Mail Archives: djgpp/1997/06/05/04:17:17
On Wed, 4 Jun 1997, Alan Wilson wrote:
> It sounds like to me that DJGPP doesnt have a truly random generator then.
> "Informal" random numbers are nice but it would be better if we could
> generate truly random numbers where the frequency of all numbers were the
> same...
You got it wrong, sorry. No computer algorithm can ever generate
``true'' random numbers. True random numbers can be only generated by
physical processes; you will have to build a hardware device and
connect it to your machine to get truely random series.
Computer programs can only generate so-called ``pseudo-random''
series. The differece is that the numbers they generate repeat
themselves after a certain period. A good generator has a very large
period (typically, more than the 2^N where N is the number of bits in
the integer word). A good generator also has good statistical
properties such as approximately equal frequency of generating each
number.
Pseudo-random generators in DJGPP's library are such ``good''
generators. They are NOT ``informal''; they are based on proven
algorithms, and therefore the series they produce are quite good.
However, this thread started when somebody tried to produce small
random numbers by computing "rand() % b" where b is a small integer.

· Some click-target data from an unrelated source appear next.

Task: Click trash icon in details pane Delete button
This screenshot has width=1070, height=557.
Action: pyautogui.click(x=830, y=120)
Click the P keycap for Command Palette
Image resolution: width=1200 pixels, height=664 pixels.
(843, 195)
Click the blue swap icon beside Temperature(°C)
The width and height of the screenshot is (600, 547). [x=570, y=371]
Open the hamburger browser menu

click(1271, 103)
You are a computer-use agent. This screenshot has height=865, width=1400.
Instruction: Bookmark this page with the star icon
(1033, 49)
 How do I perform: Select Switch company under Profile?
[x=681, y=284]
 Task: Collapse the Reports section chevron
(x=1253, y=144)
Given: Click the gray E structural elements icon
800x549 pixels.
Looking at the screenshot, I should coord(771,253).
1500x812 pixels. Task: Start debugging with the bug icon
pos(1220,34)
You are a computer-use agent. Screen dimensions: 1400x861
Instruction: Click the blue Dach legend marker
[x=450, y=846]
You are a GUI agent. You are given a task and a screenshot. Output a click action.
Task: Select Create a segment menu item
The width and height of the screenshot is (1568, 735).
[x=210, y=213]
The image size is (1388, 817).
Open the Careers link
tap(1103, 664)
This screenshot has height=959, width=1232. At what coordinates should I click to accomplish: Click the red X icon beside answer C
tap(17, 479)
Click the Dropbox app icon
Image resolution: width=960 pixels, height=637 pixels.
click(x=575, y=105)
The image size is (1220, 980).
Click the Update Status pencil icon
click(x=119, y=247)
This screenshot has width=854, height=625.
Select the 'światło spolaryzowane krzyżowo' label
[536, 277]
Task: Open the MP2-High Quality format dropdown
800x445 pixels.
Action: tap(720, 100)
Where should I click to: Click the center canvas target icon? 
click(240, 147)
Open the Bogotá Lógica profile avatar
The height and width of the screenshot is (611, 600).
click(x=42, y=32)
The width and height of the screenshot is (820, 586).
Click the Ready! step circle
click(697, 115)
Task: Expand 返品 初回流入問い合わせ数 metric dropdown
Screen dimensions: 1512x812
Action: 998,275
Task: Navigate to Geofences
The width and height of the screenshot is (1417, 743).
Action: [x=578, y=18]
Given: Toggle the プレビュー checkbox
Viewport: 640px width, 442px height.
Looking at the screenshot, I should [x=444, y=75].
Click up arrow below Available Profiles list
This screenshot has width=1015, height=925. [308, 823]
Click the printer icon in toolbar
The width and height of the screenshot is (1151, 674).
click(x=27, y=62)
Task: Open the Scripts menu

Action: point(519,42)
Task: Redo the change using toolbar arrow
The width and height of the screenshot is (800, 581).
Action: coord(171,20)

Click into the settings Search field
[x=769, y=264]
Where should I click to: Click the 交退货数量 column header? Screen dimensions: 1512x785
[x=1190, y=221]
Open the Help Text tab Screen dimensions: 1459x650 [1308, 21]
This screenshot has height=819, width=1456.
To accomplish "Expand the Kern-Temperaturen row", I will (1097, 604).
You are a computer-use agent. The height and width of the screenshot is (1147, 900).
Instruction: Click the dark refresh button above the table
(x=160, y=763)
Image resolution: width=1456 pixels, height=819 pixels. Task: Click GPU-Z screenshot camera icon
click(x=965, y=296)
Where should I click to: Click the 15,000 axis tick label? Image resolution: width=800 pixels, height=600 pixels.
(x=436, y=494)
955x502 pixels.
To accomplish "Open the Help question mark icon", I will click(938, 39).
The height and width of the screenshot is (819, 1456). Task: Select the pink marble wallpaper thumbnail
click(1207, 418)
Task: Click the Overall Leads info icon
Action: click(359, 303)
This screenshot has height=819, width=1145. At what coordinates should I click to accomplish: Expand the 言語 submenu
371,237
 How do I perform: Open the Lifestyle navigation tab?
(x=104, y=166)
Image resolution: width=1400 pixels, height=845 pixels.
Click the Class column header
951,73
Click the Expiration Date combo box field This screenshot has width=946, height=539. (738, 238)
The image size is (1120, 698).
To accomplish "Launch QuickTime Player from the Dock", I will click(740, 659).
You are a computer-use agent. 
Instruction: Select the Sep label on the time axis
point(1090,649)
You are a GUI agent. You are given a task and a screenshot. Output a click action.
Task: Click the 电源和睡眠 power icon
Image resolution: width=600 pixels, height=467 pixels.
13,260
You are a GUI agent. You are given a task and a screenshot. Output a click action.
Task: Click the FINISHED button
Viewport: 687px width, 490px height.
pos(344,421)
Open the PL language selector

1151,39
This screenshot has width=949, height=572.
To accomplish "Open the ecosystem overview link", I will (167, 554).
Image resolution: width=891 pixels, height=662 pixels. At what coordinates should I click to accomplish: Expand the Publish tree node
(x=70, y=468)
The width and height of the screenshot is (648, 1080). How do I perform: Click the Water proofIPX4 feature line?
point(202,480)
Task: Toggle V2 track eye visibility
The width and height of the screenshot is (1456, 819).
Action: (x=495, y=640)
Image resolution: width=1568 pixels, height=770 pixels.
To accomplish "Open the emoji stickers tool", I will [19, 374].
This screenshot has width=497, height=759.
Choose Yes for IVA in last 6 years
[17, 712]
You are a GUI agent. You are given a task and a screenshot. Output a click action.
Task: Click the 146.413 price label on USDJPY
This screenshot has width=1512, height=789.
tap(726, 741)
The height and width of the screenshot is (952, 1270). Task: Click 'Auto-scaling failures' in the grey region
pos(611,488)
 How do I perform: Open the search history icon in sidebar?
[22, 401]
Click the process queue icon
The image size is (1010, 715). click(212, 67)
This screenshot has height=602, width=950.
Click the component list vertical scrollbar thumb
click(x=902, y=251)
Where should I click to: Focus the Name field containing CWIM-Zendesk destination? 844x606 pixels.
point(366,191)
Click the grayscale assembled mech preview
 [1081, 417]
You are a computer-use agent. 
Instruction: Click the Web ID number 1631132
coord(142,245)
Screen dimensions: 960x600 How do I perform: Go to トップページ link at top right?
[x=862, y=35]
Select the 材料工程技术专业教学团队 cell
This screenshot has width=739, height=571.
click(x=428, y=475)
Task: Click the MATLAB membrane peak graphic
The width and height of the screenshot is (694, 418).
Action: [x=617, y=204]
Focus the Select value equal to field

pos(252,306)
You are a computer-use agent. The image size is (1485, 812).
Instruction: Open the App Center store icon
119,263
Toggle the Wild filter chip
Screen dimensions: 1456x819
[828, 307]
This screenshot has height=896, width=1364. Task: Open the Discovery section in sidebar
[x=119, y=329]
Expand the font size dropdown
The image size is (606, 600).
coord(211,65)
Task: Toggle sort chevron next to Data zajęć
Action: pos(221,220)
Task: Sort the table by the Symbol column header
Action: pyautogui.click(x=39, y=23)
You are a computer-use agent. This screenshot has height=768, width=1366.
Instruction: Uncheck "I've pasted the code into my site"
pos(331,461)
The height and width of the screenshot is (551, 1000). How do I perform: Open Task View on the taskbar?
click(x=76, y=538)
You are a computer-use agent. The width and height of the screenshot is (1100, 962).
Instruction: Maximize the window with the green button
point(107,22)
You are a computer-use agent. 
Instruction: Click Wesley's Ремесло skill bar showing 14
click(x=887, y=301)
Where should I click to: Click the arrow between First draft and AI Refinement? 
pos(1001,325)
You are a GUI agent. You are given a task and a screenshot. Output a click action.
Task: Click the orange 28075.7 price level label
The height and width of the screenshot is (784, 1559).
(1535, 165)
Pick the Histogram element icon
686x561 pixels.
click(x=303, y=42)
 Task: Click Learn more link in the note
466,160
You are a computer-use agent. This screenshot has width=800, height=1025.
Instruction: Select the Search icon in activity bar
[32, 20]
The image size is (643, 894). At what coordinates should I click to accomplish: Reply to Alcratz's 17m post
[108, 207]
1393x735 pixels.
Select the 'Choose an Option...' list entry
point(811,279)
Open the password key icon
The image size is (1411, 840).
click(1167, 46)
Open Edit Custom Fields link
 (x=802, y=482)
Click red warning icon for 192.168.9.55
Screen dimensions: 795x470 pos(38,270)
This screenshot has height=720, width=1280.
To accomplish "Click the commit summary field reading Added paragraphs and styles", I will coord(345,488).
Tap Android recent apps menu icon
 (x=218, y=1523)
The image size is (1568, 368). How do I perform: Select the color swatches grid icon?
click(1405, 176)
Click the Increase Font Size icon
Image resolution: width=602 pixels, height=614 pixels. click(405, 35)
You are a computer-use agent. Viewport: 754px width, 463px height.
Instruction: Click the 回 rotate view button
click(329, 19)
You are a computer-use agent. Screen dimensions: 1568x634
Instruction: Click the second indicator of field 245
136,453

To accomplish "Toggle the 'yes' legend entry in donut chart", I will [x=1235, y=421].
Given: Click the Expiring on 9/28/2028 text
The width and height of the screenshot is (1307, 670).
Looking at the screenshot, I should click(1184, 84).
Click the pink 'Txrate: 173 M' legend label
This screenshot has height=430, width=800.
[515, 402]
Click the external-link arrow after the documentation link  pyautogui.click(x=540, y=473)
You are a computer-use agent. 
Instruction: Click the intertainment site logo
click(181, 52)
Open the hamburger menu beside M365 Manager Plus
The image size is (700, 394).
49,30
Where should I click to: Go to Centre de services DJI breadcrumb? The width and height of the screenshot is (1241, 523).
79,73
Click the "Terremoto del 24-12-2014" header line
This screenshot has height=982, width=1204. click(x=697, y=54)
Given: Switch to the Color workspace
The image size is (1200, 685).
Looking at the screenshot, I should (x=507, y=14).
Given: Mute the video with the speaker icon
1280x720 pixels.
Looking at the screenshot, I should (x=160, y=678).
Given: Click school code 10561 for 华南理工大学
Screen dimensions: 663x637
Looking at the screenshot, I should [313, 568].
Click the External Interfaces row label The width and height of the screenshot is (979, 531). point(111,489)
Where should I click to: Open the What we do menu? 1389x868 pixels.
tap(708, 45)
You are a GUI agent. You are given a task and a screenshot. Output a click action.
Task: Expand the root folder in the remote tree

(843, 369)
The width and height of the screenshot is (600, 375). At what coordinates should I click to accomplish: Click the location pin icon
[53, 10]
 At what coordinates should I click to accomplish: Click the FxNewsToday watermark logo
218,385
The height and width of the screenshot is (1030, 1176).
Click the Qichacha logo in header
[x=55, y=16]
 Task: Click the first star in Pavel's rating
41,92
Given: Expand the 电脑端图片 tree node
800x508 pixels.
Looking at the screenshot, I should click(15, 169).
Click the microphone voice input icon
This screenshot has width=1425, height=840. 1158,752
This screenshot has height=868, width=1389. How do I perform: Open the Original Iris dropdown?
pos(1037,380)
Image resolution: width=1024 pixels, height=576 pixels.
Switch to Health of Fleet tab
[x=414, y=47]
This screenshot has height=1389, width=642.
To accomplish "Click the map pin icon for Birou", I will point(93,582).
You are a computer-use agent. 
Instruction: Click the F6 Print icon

This is usually a bad idea because many random generators don't ensure
their least significant bits are also random. This can only be done
with generators specifically designed to make all their bits random.
`rand' doesn't have this property (`random' does); but that doesn't
mean it generates non-random series, it just means that you shouldn't
produce small random values by that naive method when you use `rand'.